§ EXERCISE
Reproduce only this stretch of the listing below: from the line with "[Website] (91, 2481)" through the line with "スズキ GN125H セパレートsilverカスタム", exactly as written, with pictures excluded.

------ DATA SECTION ------

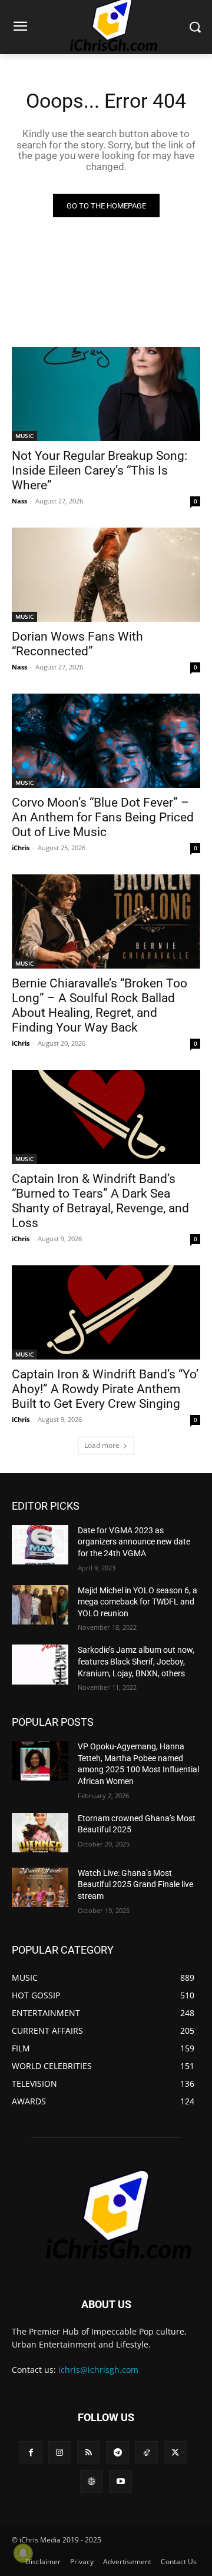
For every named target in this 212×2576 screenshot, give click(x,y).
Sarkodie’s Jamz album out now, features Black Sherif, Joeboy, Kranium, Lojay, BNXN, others (136, 1661)
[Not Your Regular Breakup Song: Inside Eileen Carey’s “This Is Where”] (106, 394)
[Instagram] (59, 2452)
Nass (19, 500)
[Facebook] (30, 2452)
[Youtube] (120, 2481)
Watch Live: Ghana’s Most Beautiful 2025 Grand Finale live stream (135, 1884)
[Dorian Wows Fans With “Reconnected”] (106, 575)
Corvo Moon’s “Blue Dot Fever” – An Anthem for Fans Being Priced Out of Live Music (103, 817)
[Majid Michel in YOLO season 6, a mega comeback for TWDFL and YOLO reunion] (40, 1604)
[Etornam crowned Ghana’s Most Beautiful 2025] (40, 1832)
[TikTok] (146, 2452)
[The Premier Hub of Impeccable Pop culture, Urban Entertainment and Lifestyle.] (106, 2215)
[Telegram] (117, 2452)
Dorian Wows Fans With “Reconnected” (77, 643)
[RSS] (88, 2452)
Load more (102, 1445)
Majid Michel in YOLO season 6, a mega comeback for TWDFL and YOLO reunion (137, 1602)
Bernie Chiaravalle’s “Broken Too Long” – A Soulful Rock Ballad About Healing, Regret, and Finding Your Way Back (99, 1005)
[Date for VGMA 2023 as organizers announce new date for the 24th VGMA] (40, 1544)
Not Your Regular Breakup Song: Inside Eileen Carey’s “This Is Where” (99, 470)
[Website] (91, 2481)
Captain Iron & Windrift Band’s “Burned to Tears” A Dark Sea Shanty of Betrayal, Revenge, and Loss (100, 1201)
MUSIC (24, 436)
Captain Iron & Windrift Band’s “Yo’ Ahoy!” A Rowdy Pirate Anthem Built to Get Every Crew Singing (105, 1389)
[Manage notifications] (23, 2553)
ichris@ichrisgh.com (98, 2369)
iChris (20, 847)
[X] (175, 2452)
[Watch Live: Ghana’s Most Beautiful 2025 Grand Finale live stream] (40, 1887)
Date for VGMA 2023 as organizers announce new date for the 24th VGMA (134, 1542)
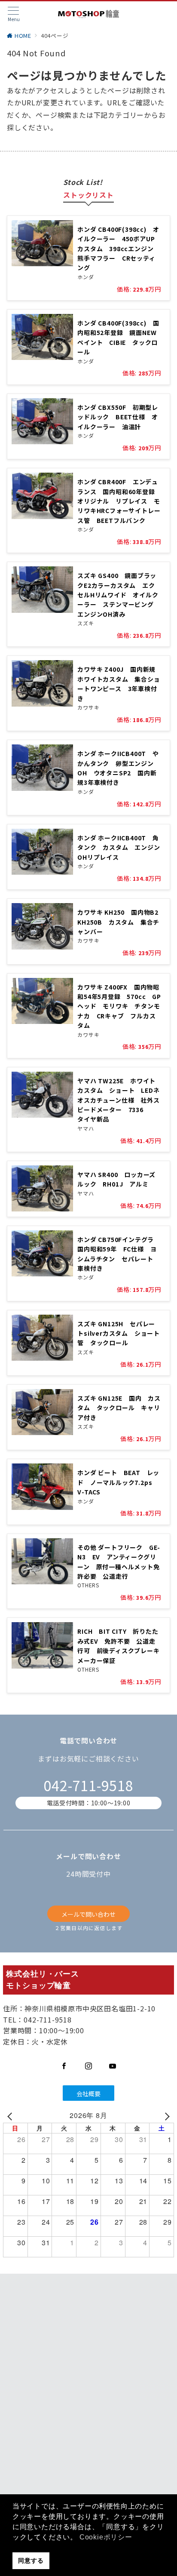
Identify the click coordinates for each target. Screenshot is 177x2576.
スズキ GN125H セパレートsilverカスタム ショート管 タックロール (118, 1333)
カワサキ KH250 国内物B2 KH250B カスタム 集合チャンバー (121, 922)
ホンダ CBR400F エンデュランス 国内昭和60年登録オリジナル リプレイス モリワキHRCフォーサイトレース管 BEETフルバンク (118, 501)
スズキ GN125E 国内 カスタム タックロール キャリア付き (119, 1408)
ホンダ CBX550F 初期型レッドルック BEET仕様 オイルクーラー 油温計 (117, 417)
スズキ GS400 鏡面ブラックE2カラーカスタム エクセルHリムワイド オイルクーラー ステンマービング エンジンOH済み (118, 594)
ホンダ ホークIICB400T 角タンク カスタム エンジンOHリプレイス (118, 847)
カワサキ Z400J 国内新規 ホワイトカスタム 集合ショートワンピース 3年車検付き (119, 683)
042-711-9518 (88, 1785)
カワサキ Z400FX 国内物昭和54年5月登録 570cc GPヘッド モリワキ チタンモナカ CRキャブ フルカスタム (119, 1006)
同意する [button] (30, 2560)
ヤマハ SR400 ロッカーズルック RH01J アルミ (116, 1179)
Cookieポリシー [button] (105, 2537)
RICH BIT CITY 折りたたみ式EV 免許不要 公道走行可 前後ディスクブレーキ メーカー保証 (121, 1645)
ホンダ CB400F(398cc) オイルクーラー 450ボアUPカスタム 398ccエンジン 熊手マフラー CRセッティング (118, 248)
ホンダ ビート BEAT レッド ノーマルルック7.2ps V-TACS (118, 1482)
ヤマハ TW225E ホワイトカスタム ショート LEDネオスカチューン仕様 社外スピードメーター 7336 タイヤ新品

------

§ REPLY TO THE TASK
[Website] (91, 2481)
Captain Iron & Windrift Band’s “Burned to Tears” A Dark Sea Shanty of Betrayal, Revenge, and Loss (100, 1201)
MUSIC (24, 436)
Captain Iron & Windrift Band’s “Yo’ Ahoy!” A Rowdy Pirate Anthem Built to Get Every Crew Singing (105, 1389)
[Manage notifications] (23, 2553)
ichris@ichrisgh.com (98, 2369)
iChris (20, 847)
[X] (175, 2452)
[Watch Live: Ghana’s Most Beautiful 2025 Grand Finale live stream] (40, 1887)
Date for VGMA 2023 as organizers announce new date for the 24th VGMA (134, 1542)
Identify the click coordinates for each target. Screenshot is 177x2576.
スズキ GN125H セパレートsilverカスタム ショート管 タックロール (118, 1333)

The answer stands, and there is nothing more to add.